ICE erklärte im Dezember gegenüber Reuters: “Wenn man sich darauf einigt, wird der Marktkorrekturmechanismus den Kunden und der Marktinfrastruktur aufgezwungen, ohne dass Zeit für robuste Tests und sorgfältiges Risikomanagement bleibt.”
“Als Marktbetreiber ist es die Aufgabe von ICE, alle Optionen zu prüfen, wenn dieser Mechanismus vereinbart wird, einschließlich der Frage, ob es immer noch möglich ist, einen guten Markt in den Niederlanden zu haben”, sagte der Börsenbetreiber ebenfalls.
ICE hat die EU noch nicht verlassen, aber für den Fall der Fälle hat sie einen TTF-Markt im Vereinigten Königreich eingerichtet. Im Moment sieht es nicht so aus, als ob die Bedingungen, die zur Auslösung der Obergrenze erforderlich sind, in nächster Zeit eintreten werden. Theoretisch sollte das jeden freuen. In der Realität ist es nicht ganz so einfach.

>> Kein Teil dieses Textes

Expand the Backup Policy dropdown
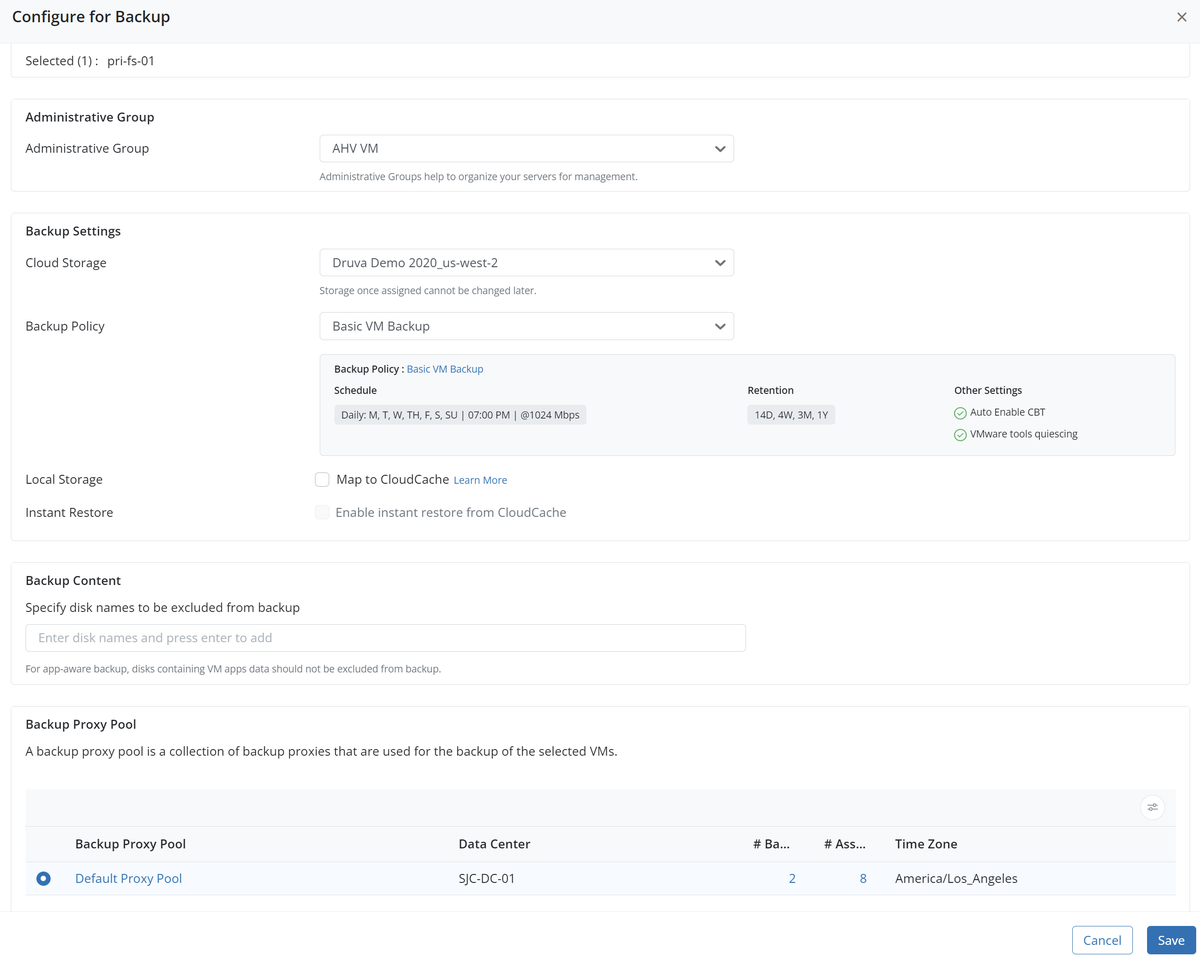 tap(526, 327)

Die Europäische Union hat zum Ende des Winters eine Rekordmenge an Gas eingelagert. Aber sie hat dieses Gas gekauft, als die Preise um ein Vielfaches höher waren als jetzt. Sie kann dieses Gas nicht verkaufen, denn das würde sie Milliarden von Euro kosten.
Mit anderen Worten: Einerseits verfügt die EU über genügend Gas, um etwaige Kälteeinbrüche im Spätwinter zu überstehen, andererseits sitzt sie auf Gas fest, das sie zu Preisen zwischen 100 und 350 Euro gekauft hat und nun für 50 Euro verkauft. Irgendwann müssen die Käufer für den nächsten Winter erneut einkaufen, und die Preise werden mit Sicherheit steigen, was die Kosten weiter in die Höhe treiben wird.